::: Records for the exercise

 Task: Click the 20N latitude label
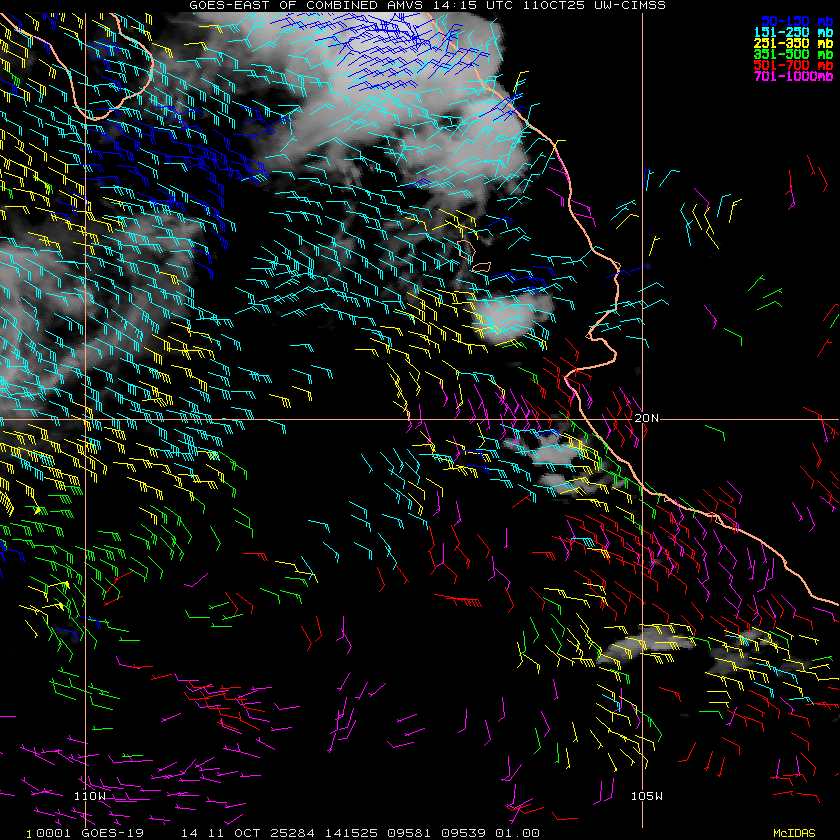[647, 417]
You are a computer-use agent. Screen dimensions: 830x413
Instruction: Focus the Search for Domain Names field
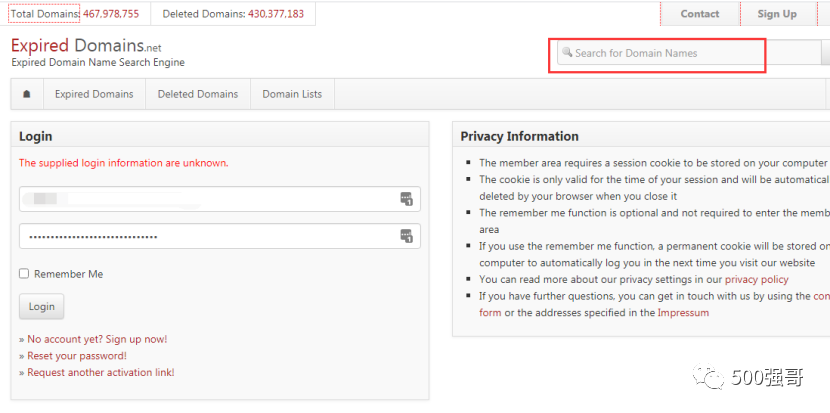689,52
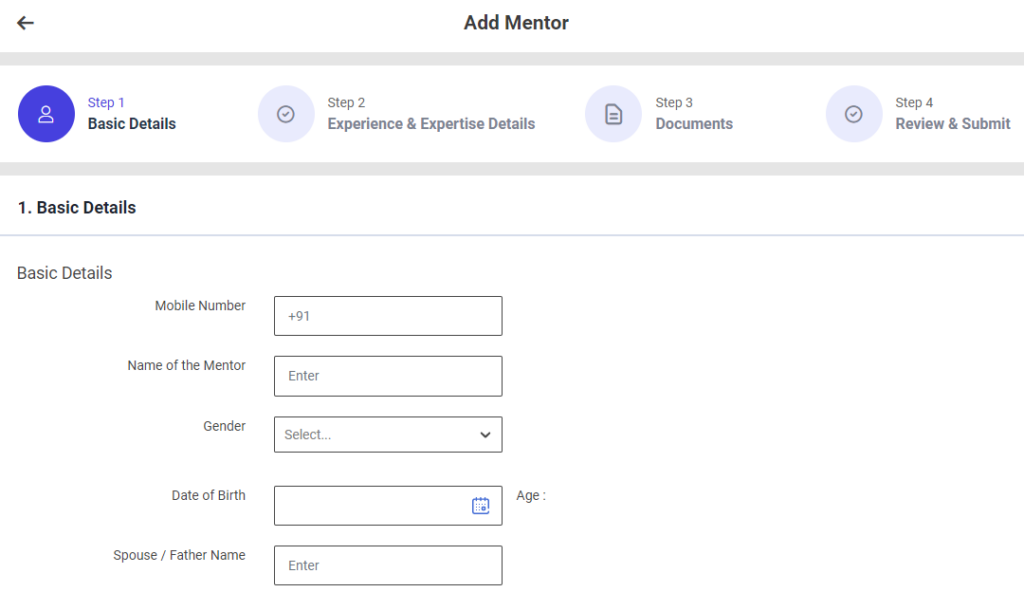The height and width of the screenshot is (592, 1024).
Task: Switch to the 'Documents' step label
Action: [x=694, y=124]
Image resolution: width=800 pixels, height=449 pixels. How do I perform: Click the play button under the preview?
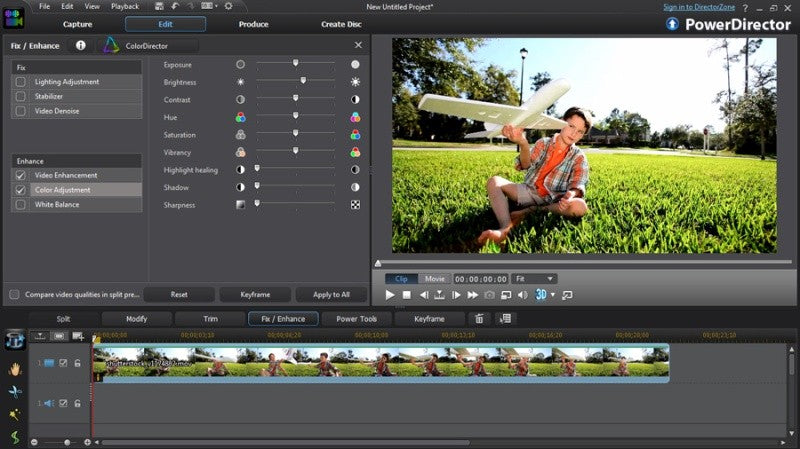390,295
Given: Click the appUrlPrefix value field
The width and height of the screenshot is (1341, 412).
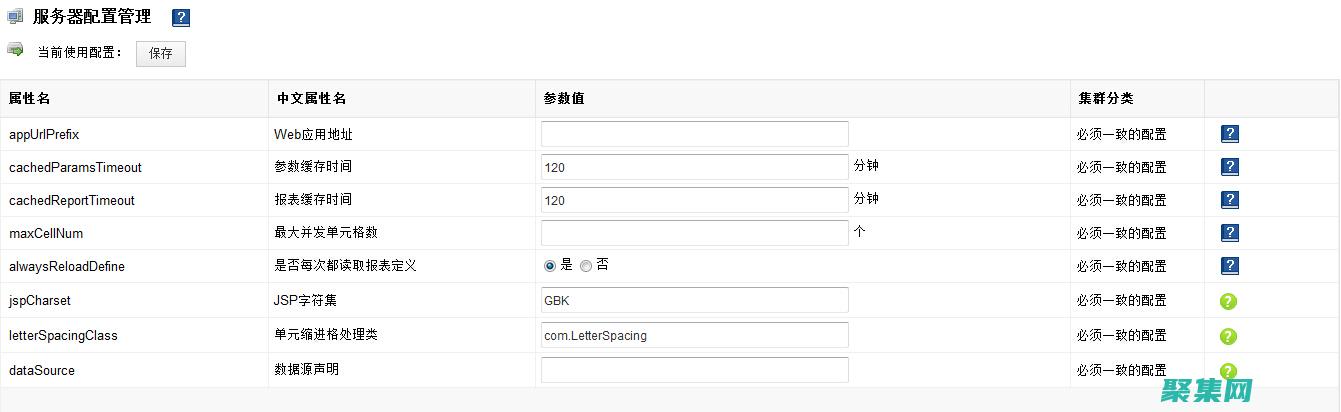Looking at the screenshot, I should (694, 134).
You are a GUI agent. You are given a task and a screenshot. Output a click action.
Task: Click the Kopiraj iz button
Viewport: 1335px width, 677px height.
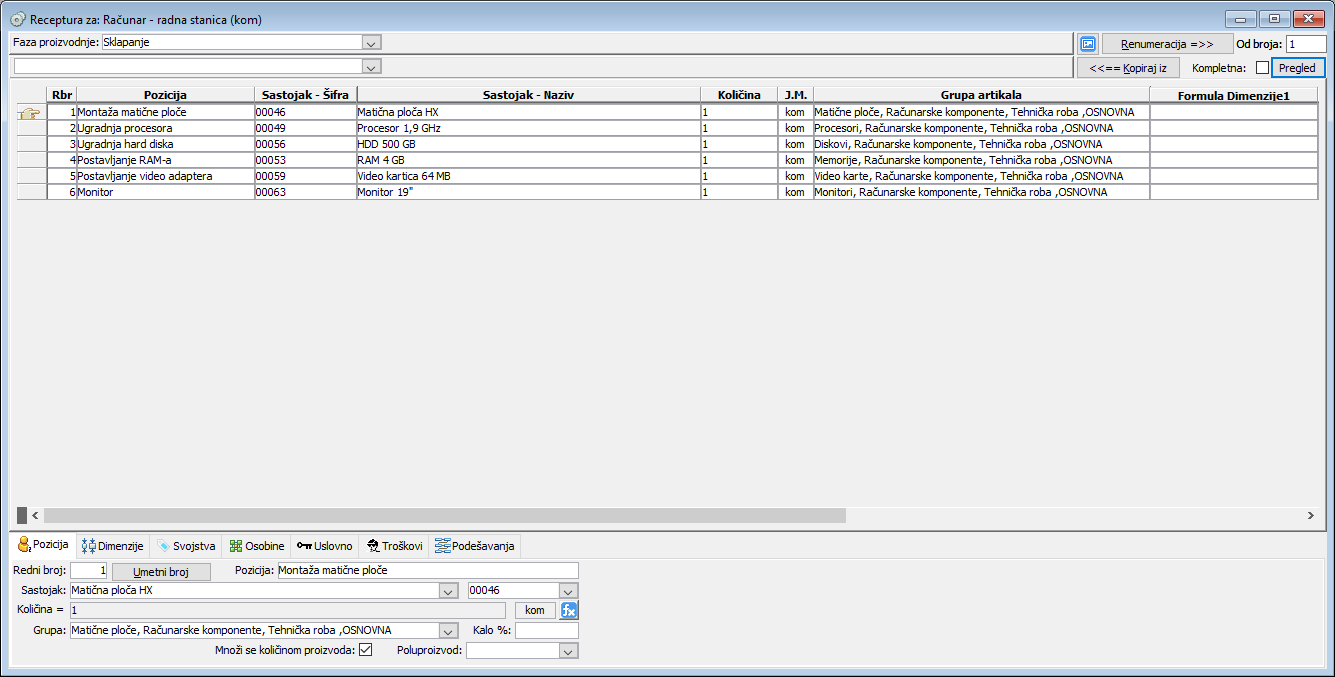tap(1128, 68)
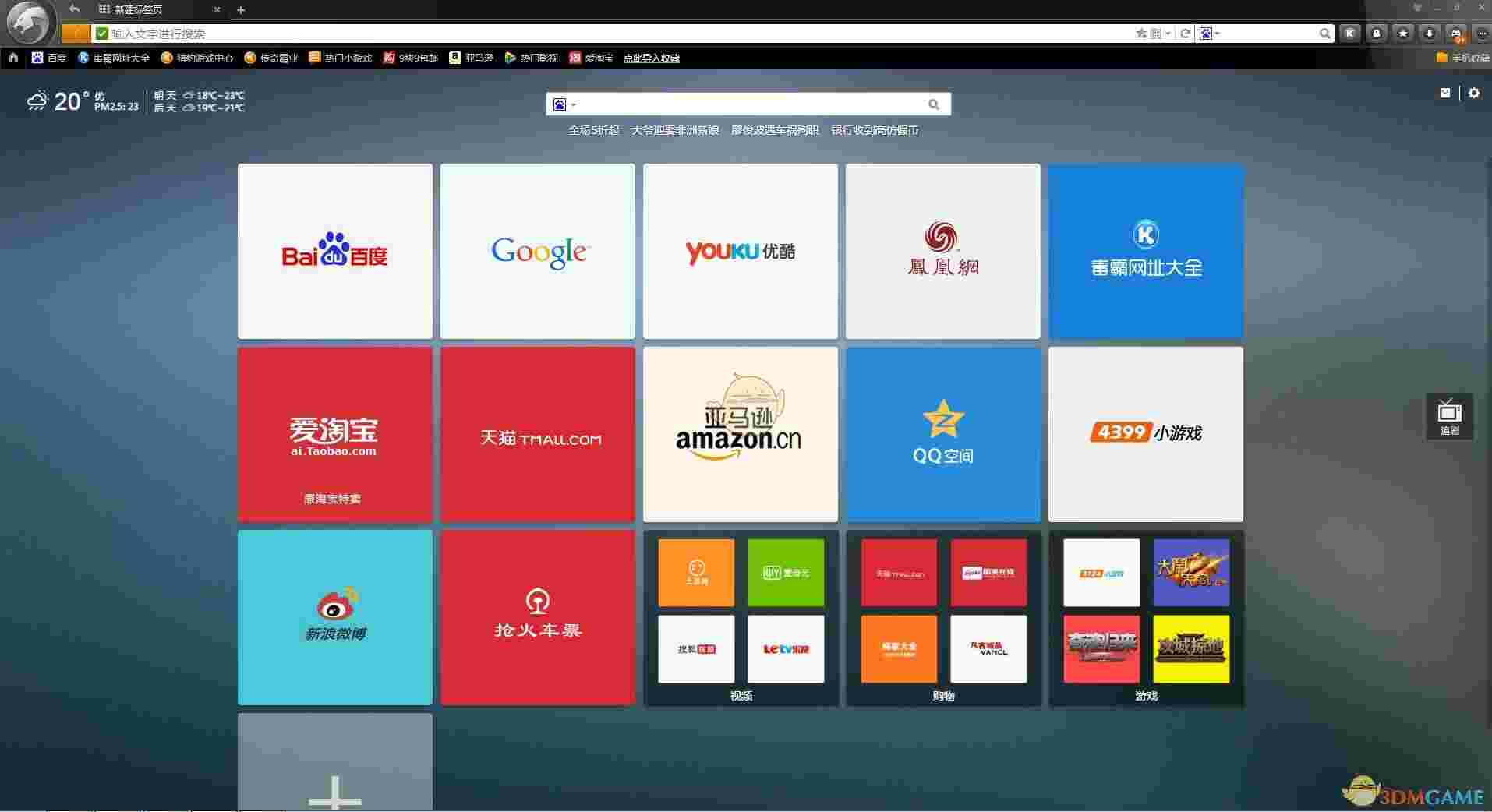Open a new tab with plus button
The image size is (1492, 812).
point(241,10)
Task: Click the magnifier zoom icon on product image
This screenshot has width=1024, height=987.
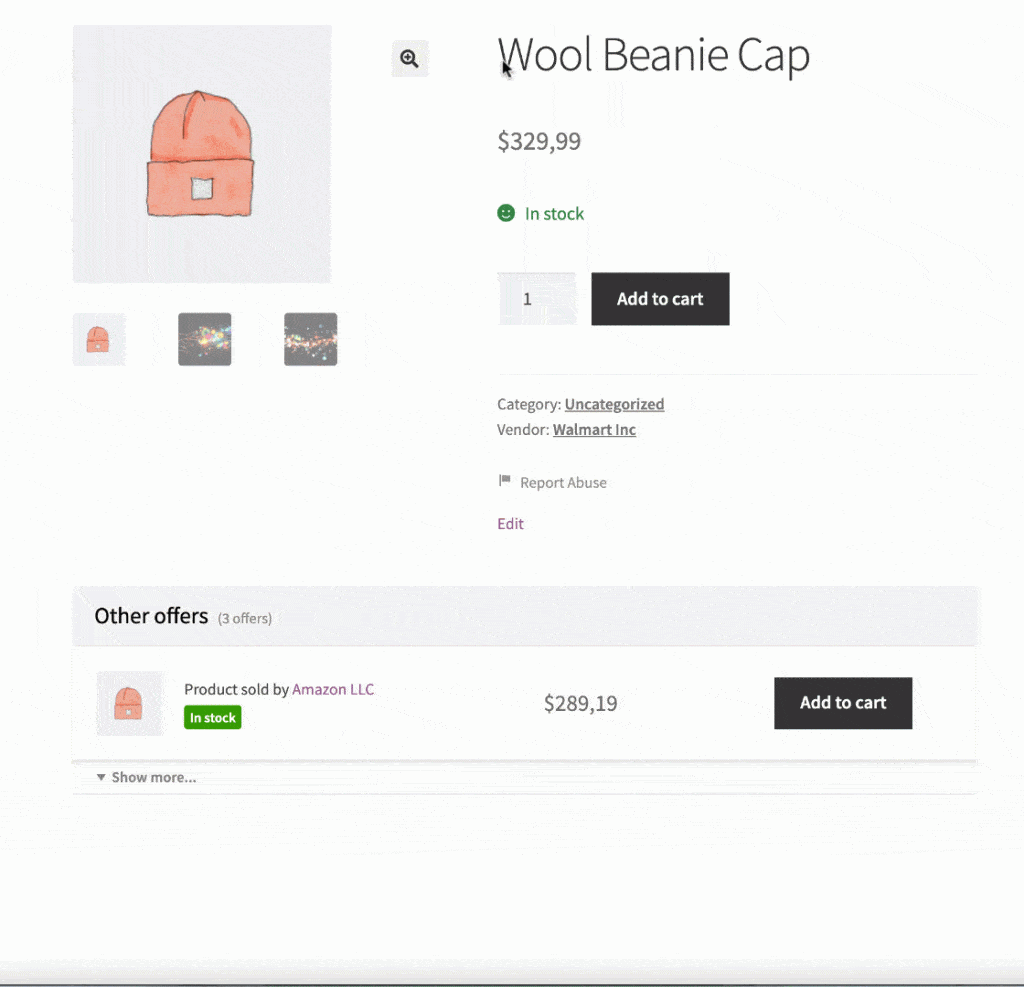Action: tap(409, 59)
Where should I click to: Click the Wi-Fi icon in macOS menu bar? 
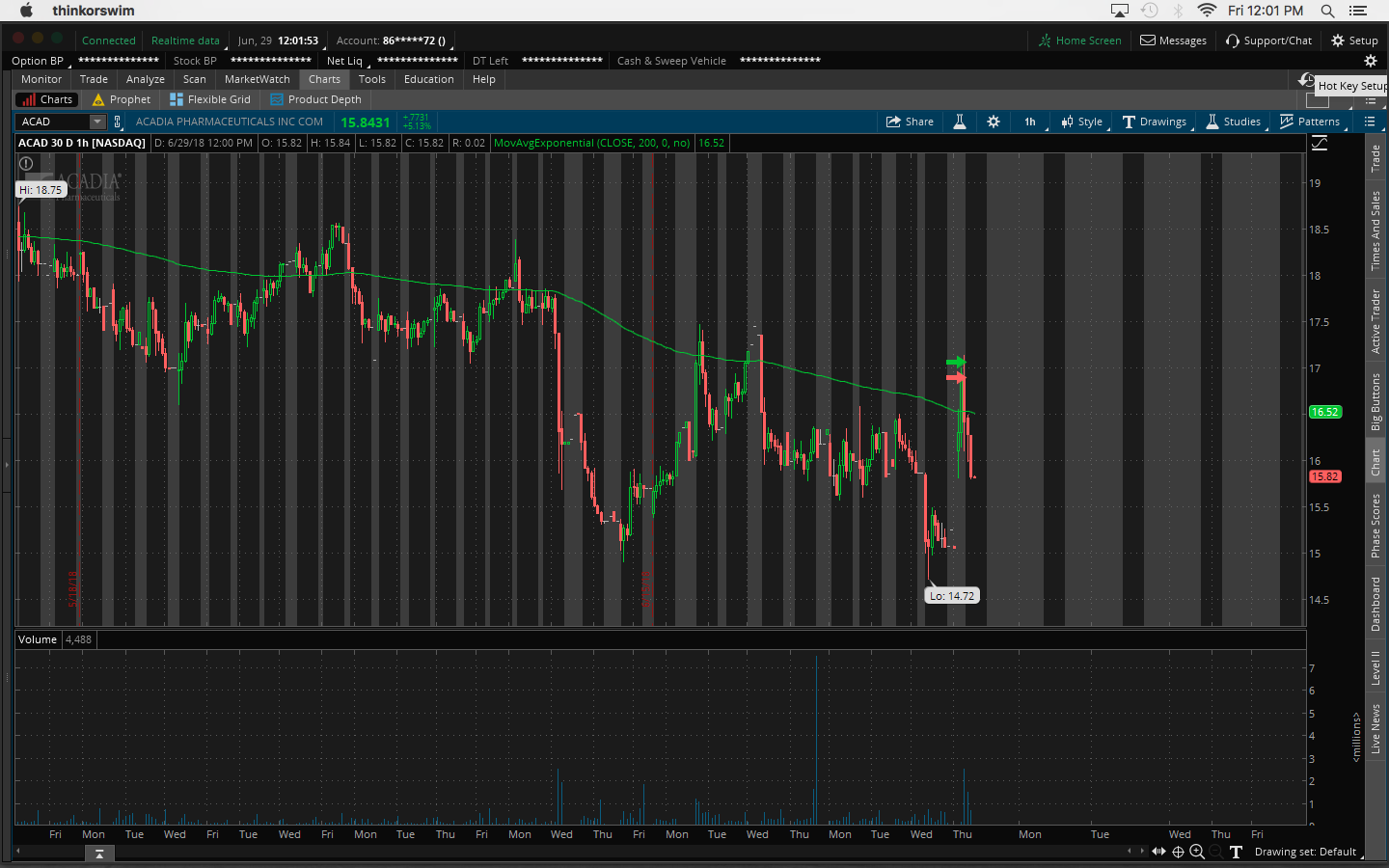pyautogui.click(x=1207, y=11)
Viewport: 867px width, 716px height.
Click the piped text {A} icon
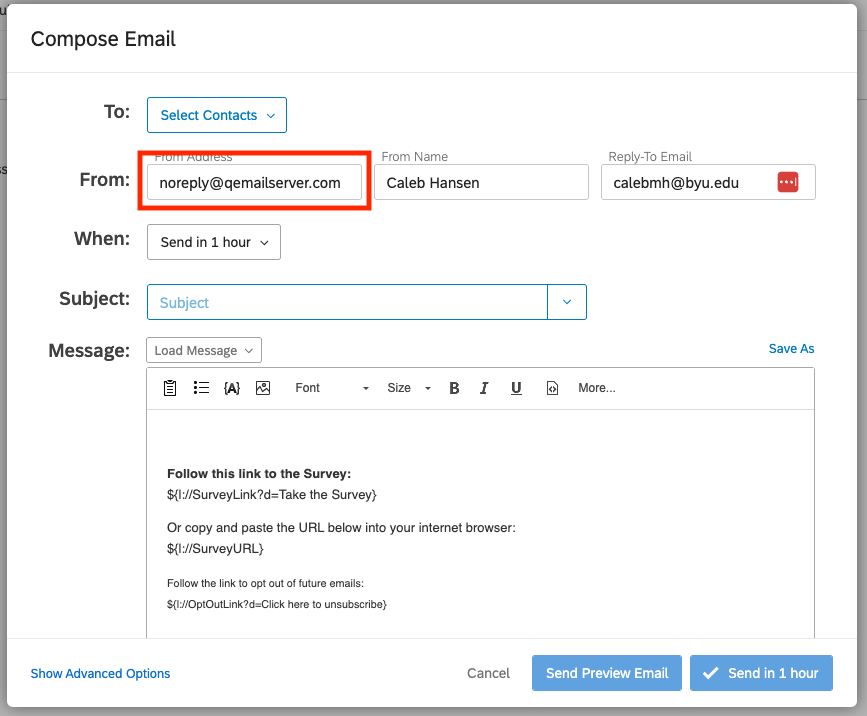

::::::

### Exercise requirements
The lines to retype run from the one containing "This screenshot has width=1024, height=987." through the last line of the records above; write them exactly and skip the pictures.

### Reply to the task
This screenshot has width=1024, height=987.
Action: tap(409, 59)
Where should I click to: Click the Wi-Fi icon in macOS menu bar? 
pyautogui.click(x=1207, y=11)
Viewport: 867px width, 716px height.
Click the piped text {A} icon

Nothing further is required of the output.